I remember the "Opinions" about the size of the 39" Seaview..It's too big..it will never sell..Then the same group didn't want the Flying sub to be the size it is.._It won't fit on my shelf ETC..._

*I applaud Moebius:thumbsup:...If they Put out the Time Tunnel, this Irwin Allen Geek will buy one:hat:*


----------



## steve123 (Feb 9, 2009)

I'm only working part time and _I'd_ buy one....it would be a hoot to have the tunnel on my shelf...

Steve


----------



## abacero (Oct 24, 2005)

beatlepaul said:


> I think a Time Tunnel Kit would sell Fine for Moebius.
> 
> Time Tunnel has it's own select group of Fans just as the other Irwin Allen Shows.It's simply another case of "Out of sight,Out of Mind"..I am sure that the same Baby boomer modelers/Collectors who have bought the other Irwin Allen Kits would Pick up a Time Tunnel.
> 
> ...


I could sound contradictory... two previous notes and two different opinions... it is because I like the idea, and I will buy one if Moebius make it (that is why I asked about the Japanese model). 

But on the other hand I try to think in the business point of view, and I do not know how many TT fans we are so we can make a model of the Tunnel lab profitable for Moebius. All their models have been succesful, that is a very good sign that they know the modelers likes and dislikes very well. 

I share your point, Paul, and I really want the TT lab, but :freak:

Best regards,

Alberto

_"There are always possibilities".- Spock_


----------



## Just Plain Al (Sep 7, 1999)

For those that want one I'm glad that Moebius is considering it. As for myself I'll run right out to not buy one. Never got into the show originally and tried again a couple of years ago and discovered that I still couldn't see the attraction.


----------



## steve123 (Feb 9, 2009)

I think it's like, once you see the kit/build up you'll just go get one...lol

Lots of negative nellys on this thread,.but they posted...

Most of the Moebius stuff stops me in my tracks...I see it, I buy it...

Steve


----------



## abacero (Oct 24, 2005)

My vote for the Time Tunnel is: AYE!!! :thumbsup::thumbsup:

Best regards,


Alberto


_"There are always possibilities".- Spock_


----------



## Y3a (Jan 18, 2001)

Doesn't THAT tunnel go on forever?

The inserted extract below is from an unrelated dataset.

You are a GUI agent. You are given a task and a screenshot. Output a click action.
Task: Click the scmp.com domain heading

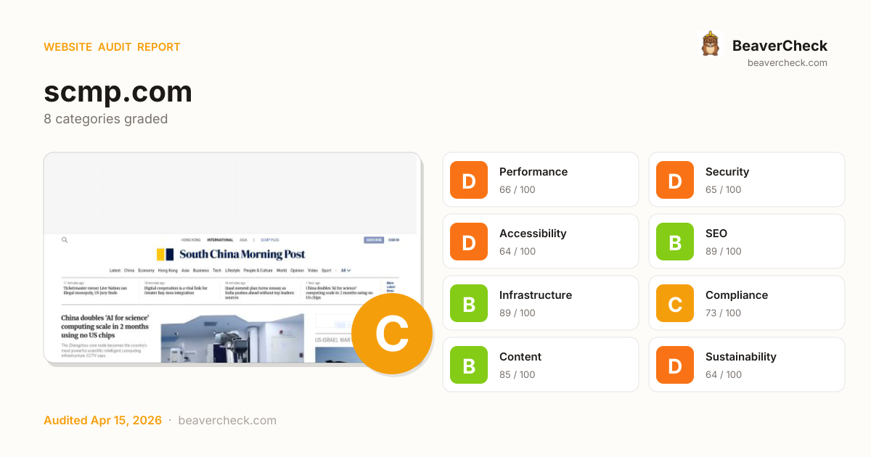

Like WHERE can I display THAT MODEL?


----------



## Richard Baker (Aug 8, 2006)

I have been hoping for a Time Tunnel model kit for a LONG time. As I mentioned in the other thread- when the show was first on I flattened a coffee can with the bottom cut out and dressed it in Black and White construction paper trying to make one of my own.
I don't even need the floor for it- just the Tunnel, main consoles and the traditional side computer banks would do it for me- I can make a round display base with a Operation Tick-Tick symbol in the middle.


----------



## Steve H (Feb 8, 2009)

starseeker said:


> I'd love to see a model with the circular base, possibly the pedestal, and a bit of the tunnel running away. As has been mentioned here once or two thousand times, the Irwin Allen shows were just so sad. Amazing sets and effects, at least to start with, and then the producers just seemed to go out of their way to jump the shark as quickly as possible. Those power towers in the bg, that are supposed to be so Forbidden Planet huge - I remember at least one episode where someone ran behind the computer banks and into supposedly empty space and hid behind the tower miniatures. Sigh.


This is the thing that always made me sad, and I think othere are agreeing. So much potential, so much 'gee whiz gosh wow' in the conception (Tic-Toc was HUGE, I mean insane huge, and they implied that THOUSANDS of people were living there, totally disconnected from the outside world!) and it all gets tossed away. I mean, I can see that, nobody is going to want to watch a TV series about life in a secret underground arcology (sp?)....

anyway, if there was a kit I think I'd like to see a real, old school Aurora approach. You do the floor, the main banks of computers, the consoles, and the first two or three 'rings' of the Tunnel. And figures, probably a dozen or so. In other words, the 'primary' set.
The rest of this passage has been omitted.